#### [What needs to be done]
Copy the repository README from the words "- app is the" through "not functional yet.", swapping every "lib-ml" for "ml-library".

This is the main repository of remla24-team10
This README.md
file contains the architecture, installations and comments for each assignments.
- app is the application that communicates with model-service and depends on lib-version
- lib-version is version-aware library that can can be asked for the version of the library
- model-service is a wrapper service for the released ML mod and is dependent on lib-ml
- lib-ml contains the pre-processing logic for data that is used for training or queries
- model-training contains the ML training pipeline and is dependent on lib-ml
Overview of useful files from this repository:
docker-compose.yaml
: Contains the configuration for Docker-composeoperation-manifests.yaml
: Contains the configuration for KubernetesVagrantfile
: Contains the configuration for Vagrant
A readable PDF version of the report can be found here
The project can be ran using either Docker-compose or Kubernetes (Minikube). Vagrant currently creates VM's with some basic ansible playbooks but it currently is not functional yet.
Note: Private network connection is recommended (public networks like TUDelft might not work)
Th VM's can be set up by running:
vagrant up
To access the machines use the following commands:
vagrant ssh controller
vagrant ssh worker1
vagrant ssh worker2
Run docker-compose:
docker compose up
The front-end application should now be available at localhost:5000.
This project requires Docker, Minikube, and Istio to be installed.

[Rows of pointing data]
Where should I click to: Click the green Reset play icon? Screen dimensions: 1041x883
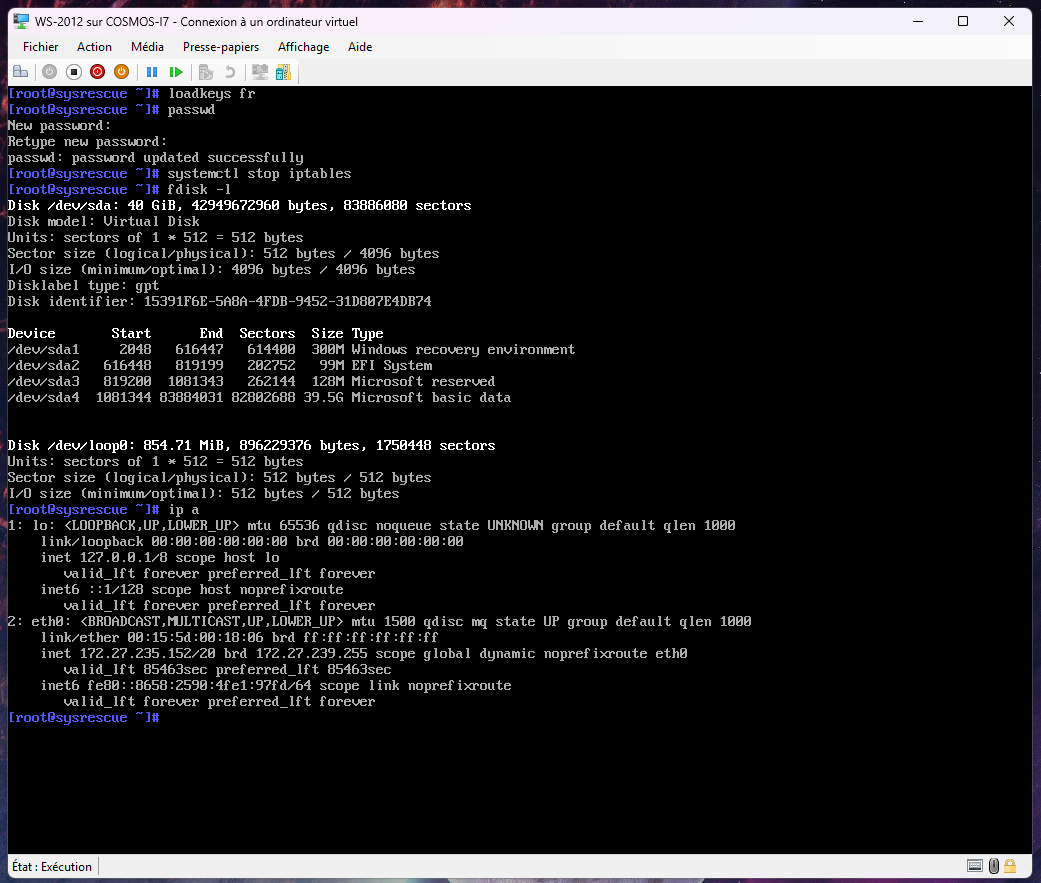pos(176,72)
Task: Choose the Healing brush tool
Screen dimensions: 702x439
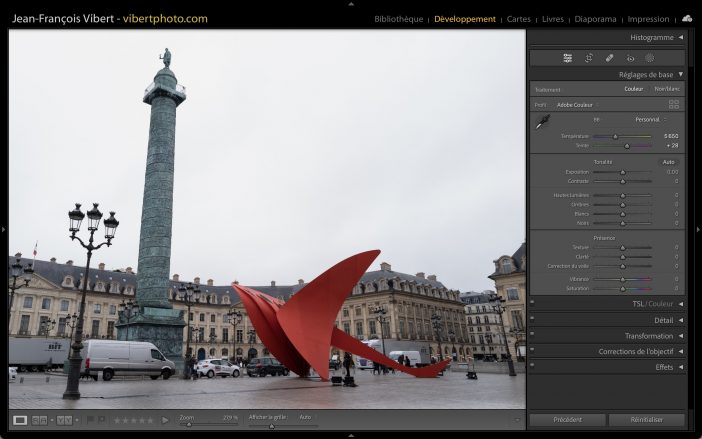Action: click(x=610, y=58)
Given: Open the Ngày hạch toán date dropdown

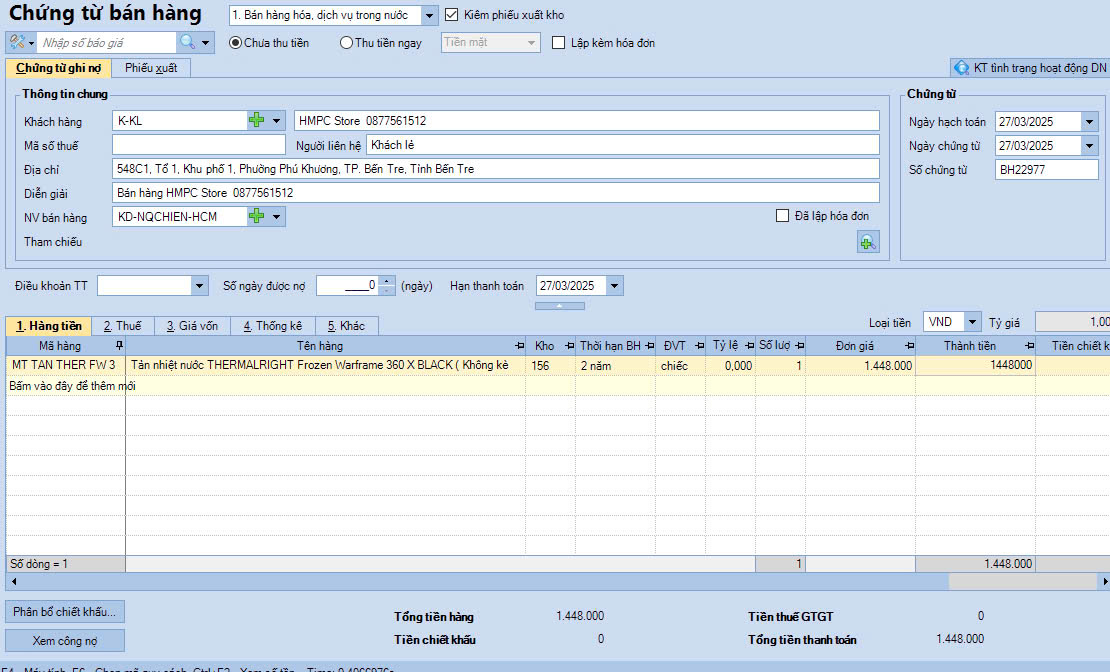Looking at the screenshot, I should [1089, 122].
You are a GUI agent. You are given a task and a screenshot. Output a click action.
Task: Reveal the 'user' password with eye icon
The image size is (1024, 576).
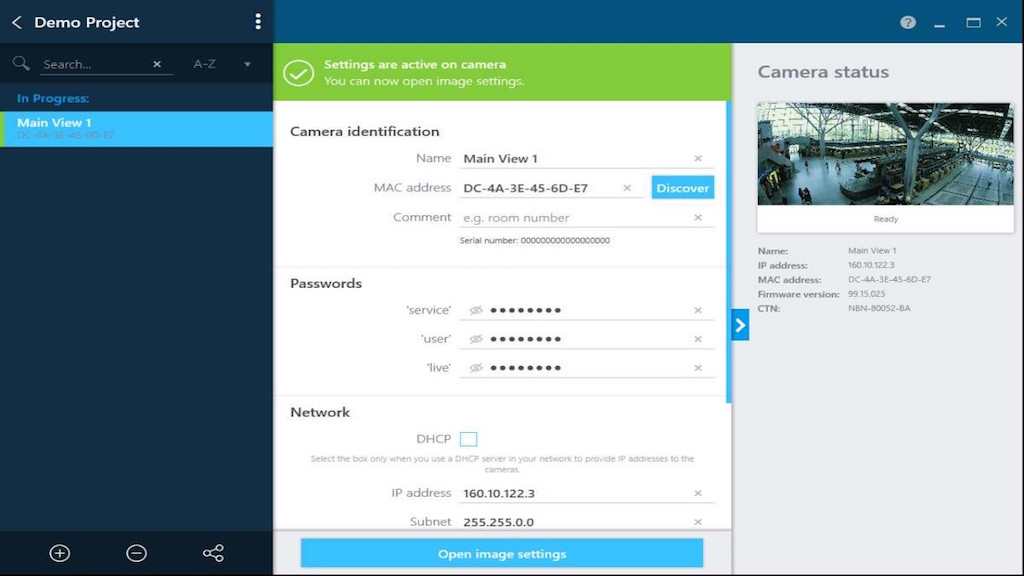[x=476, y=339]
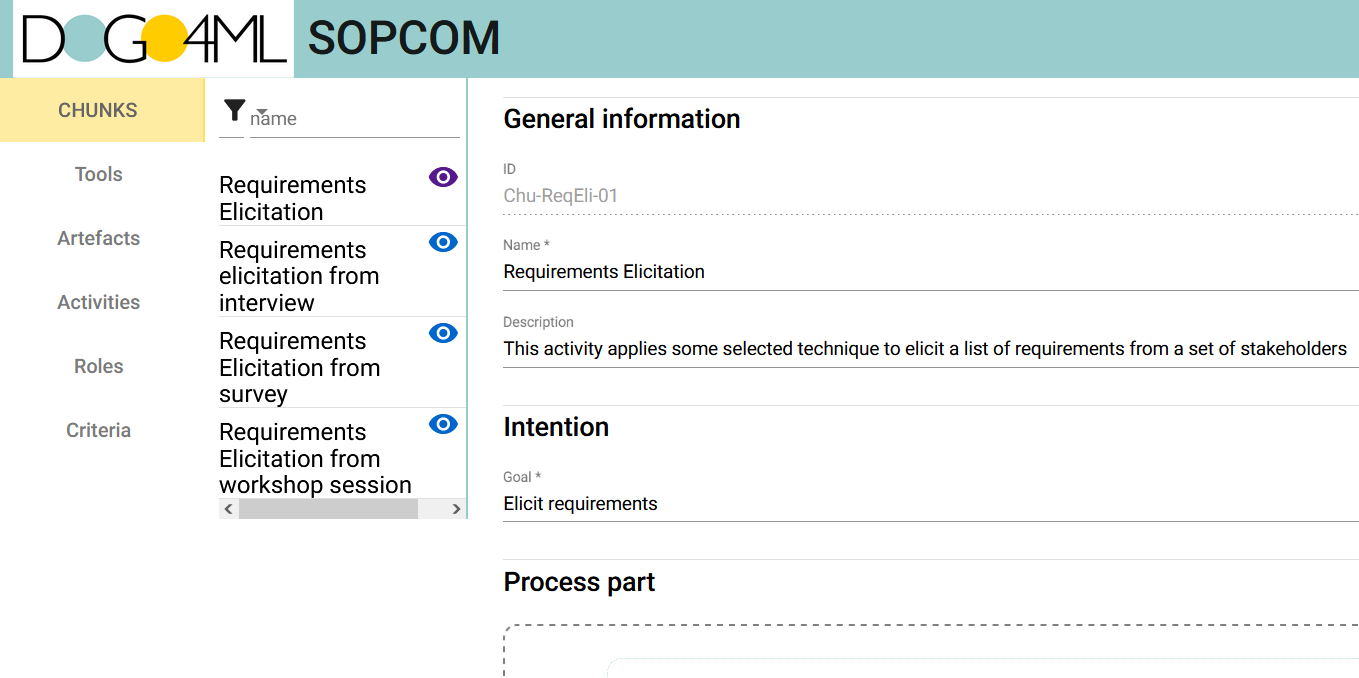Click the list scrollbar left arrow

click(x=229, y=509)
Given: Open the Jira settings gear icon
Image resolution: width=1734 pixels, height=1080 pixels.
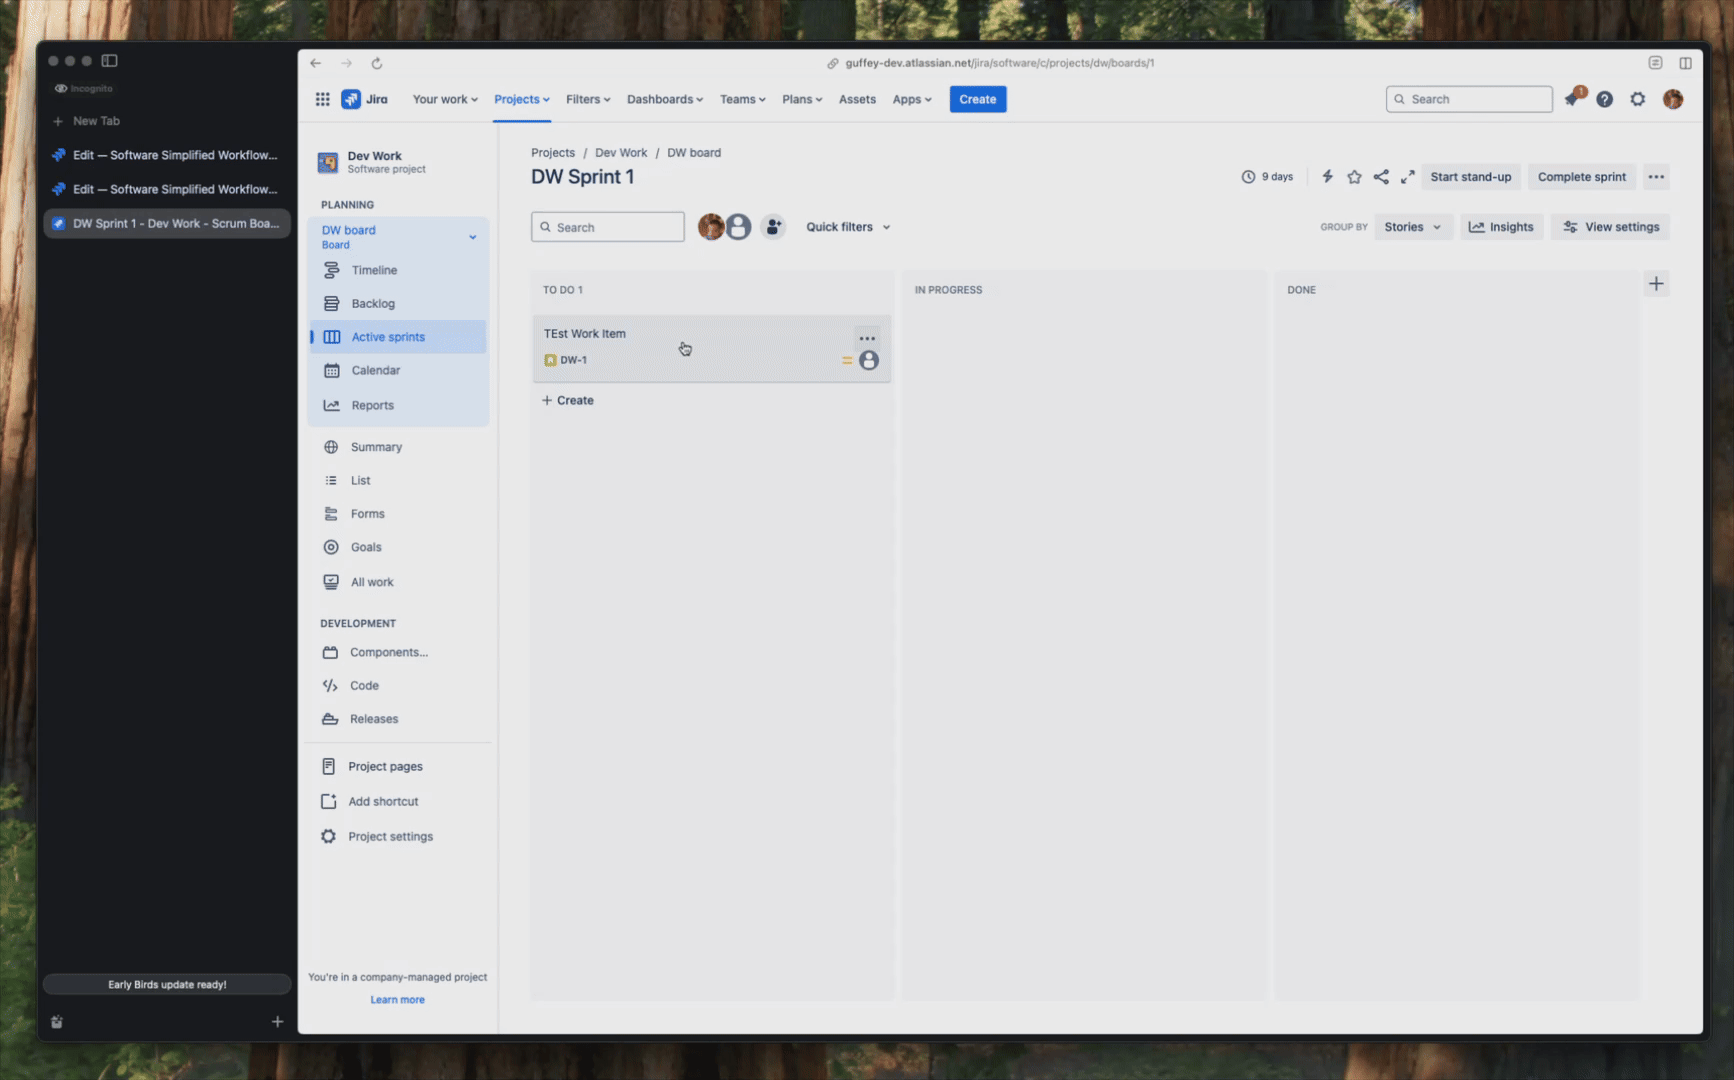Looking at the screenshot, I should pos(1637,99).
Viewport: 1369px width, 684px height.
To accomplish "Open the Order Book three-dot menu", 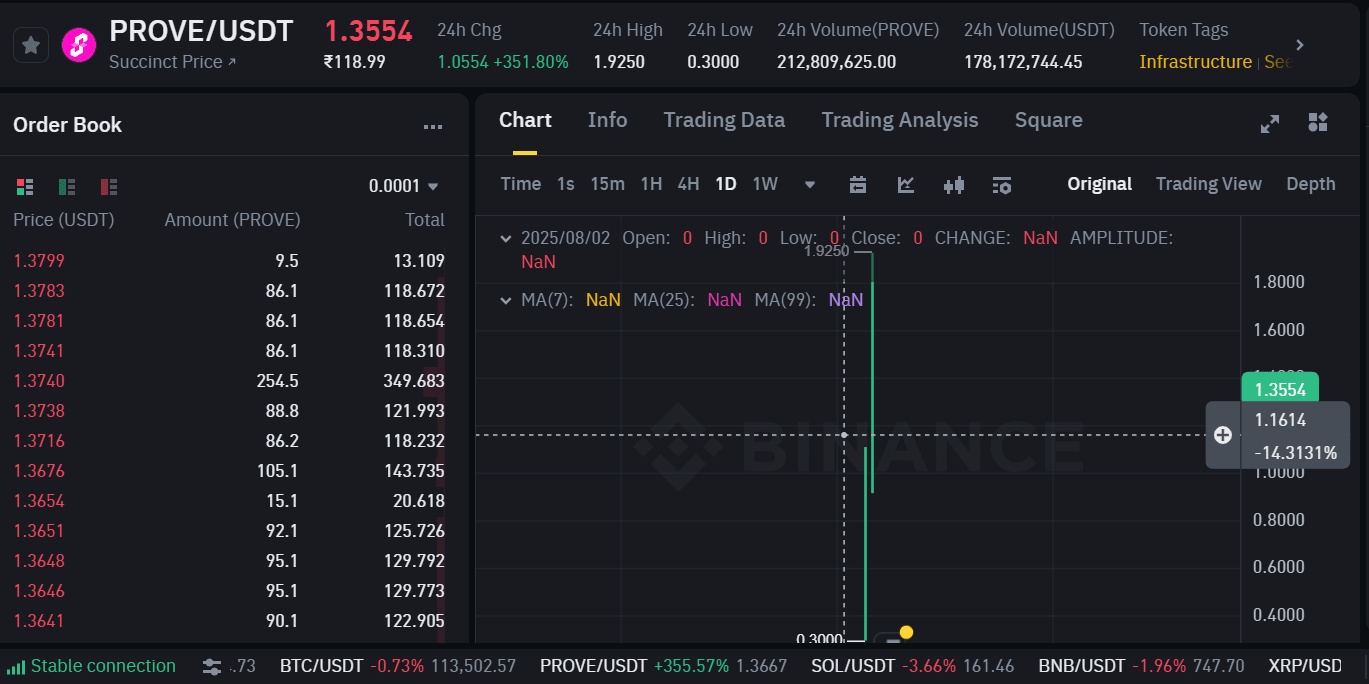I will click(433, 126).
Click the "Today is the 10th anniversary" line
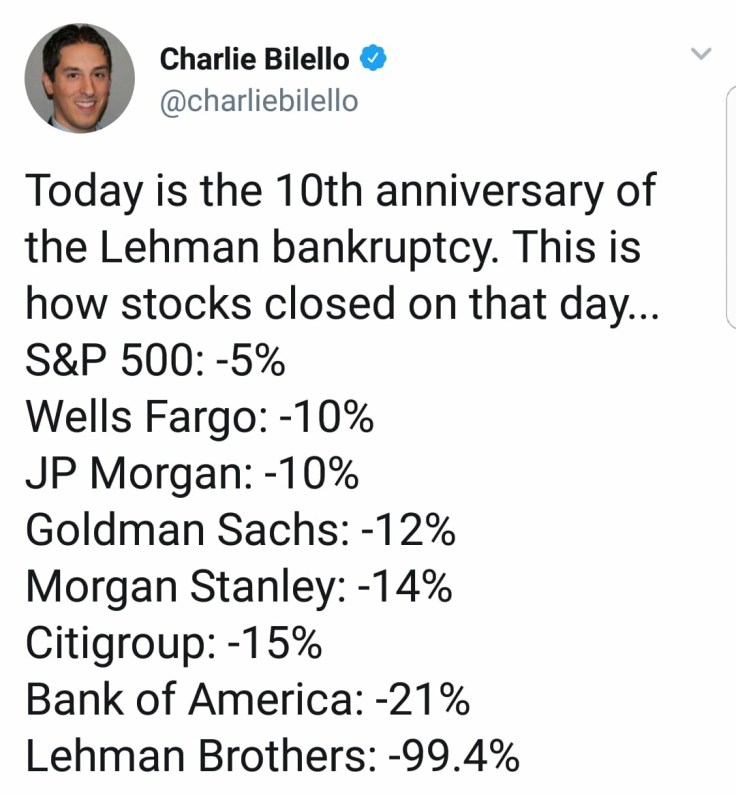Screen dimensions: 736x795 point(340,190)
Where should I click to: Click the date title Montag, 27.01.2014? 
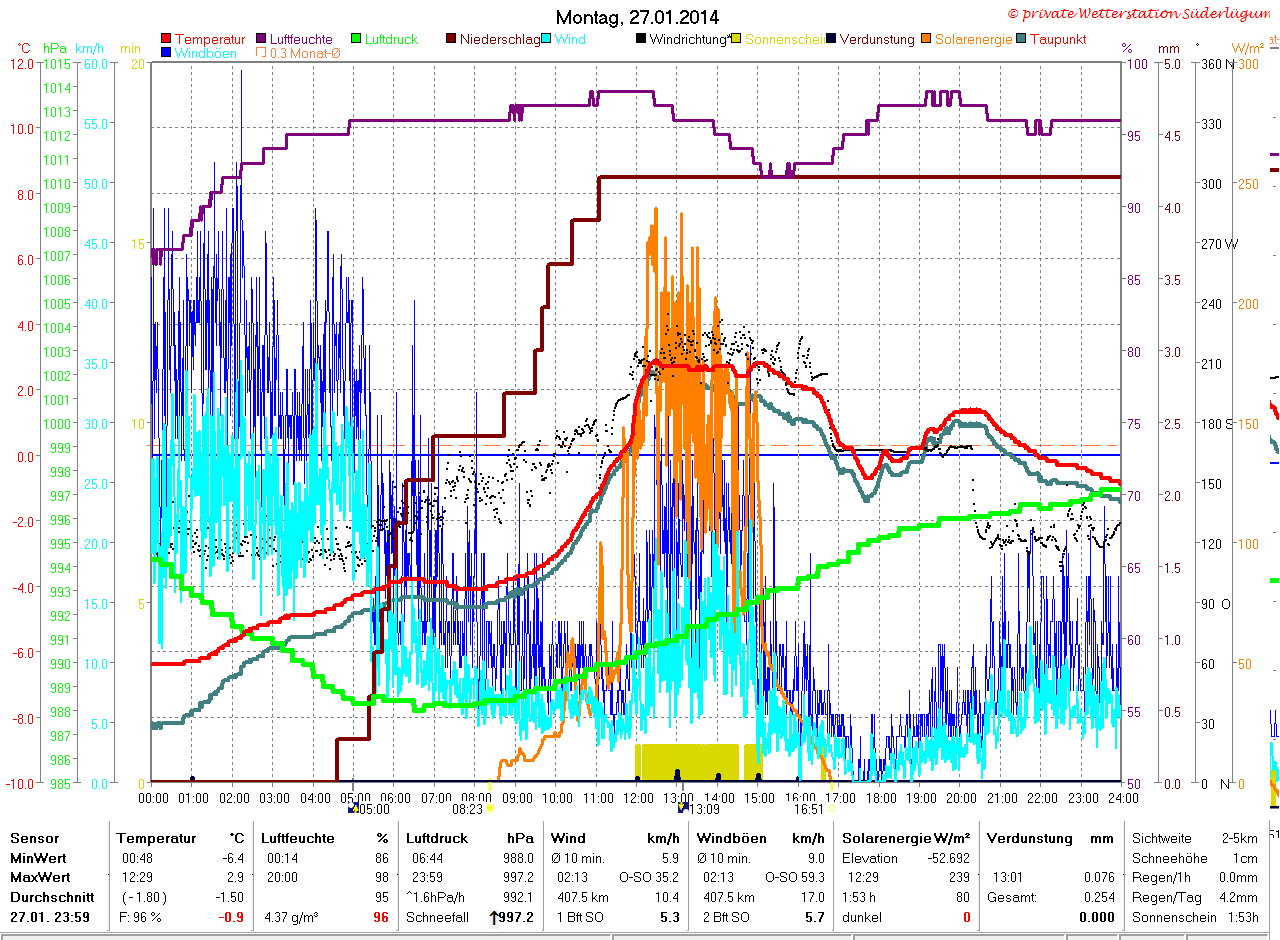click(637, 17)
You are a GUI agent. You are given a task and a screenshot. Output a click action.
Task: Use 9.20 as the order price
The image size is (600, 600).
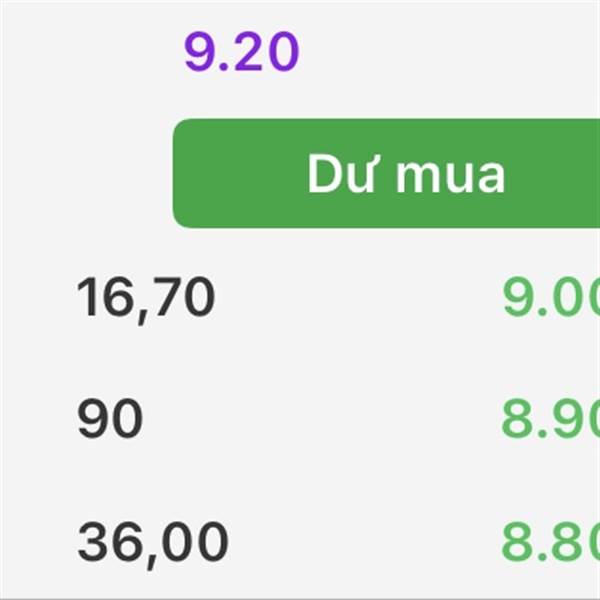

#### [The solution]
- app is the application that communicates with model-service and depends on lib-version
- lib-version is version-aware library that can can be asked for the version of the library
- model-service is a wrapper service for the released ML mod and is dependent on ml-library
- ml-library contains the pre-processing logic for data that is used for training or queries
- model-training contains the ML training pipeline and is dependent on ml-library
Overview of useful files from this repository:
docker-compose.yaml
: Contains the configuration for Docker-composeoperation-manifests.yaml
: Contains the configuration for KubernetesVagrantfile
: Contains the configuration for Vagrant
A readable PDF version of the report can be found here
The project can be ran using either Docker-compose or Kubernetes (Minikube). Vagrant currently creates VM's with some basic ansible playbooks but it currently is not functional yet.